• [TASK INSTRUCTIONS]: Copy the data that follows verbatim, beginning at the line containing "Viewport: 982px width, 553px" and continuing through the line containing "click(x=321, y=258)", both included. Omit the pictures from your copy.

━━━━

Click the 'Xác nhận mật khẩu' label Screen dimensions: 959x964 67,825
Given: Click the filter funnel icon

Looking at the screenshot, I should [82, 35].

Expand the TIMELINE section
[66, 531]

━━━━

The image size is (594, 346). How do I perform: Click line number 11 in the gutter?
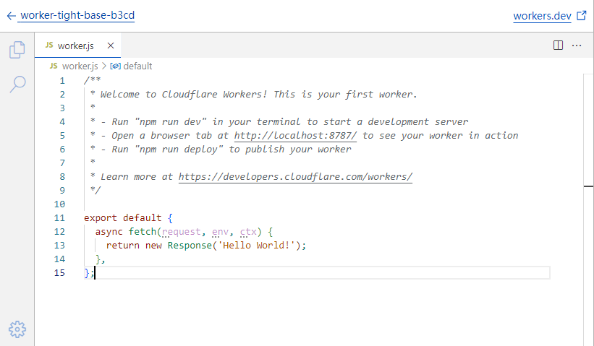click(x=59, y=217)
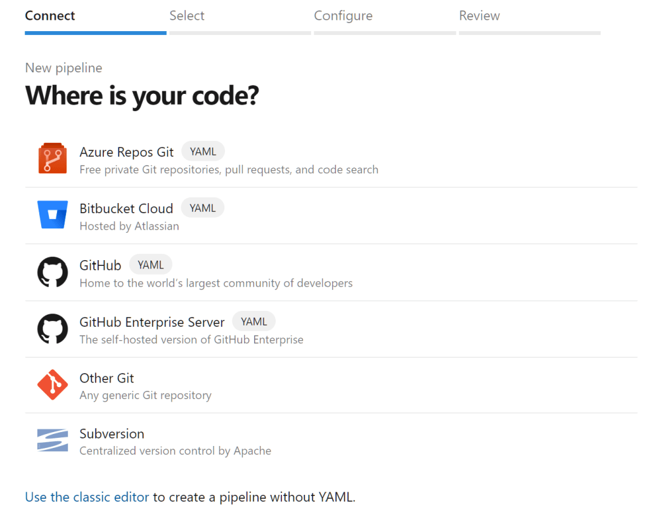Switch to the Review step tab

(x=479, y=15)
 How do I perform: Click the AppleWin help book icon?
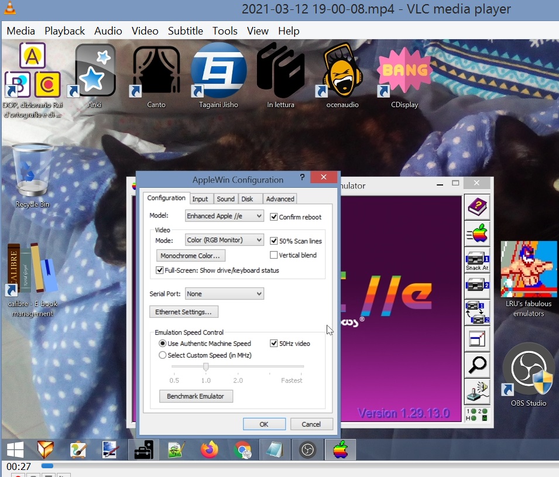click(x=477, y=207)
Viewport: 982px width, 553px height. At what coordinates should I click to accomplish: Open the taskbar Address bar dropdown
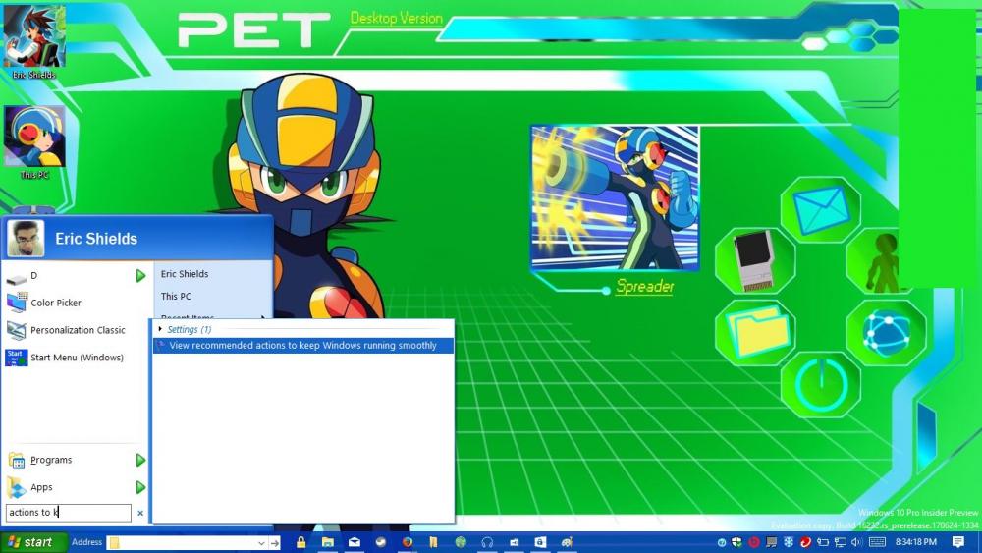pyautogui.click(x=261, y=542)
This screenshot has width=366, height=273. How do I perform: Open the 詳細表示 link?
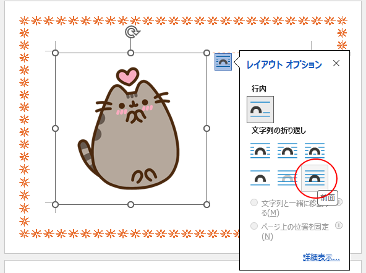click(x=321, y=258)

━━━━

• [CORRECT ANSWER]:
Viewport: 982px width, 553px height. At what coordinates should I click to accomplish: Open the taskbar Address bar dropdown
pyautogui.click(x=261, y=542)
This screenshot has width=366, height=273. How do I perform: Open the 詳細表示 link?
click(x=321, y=258)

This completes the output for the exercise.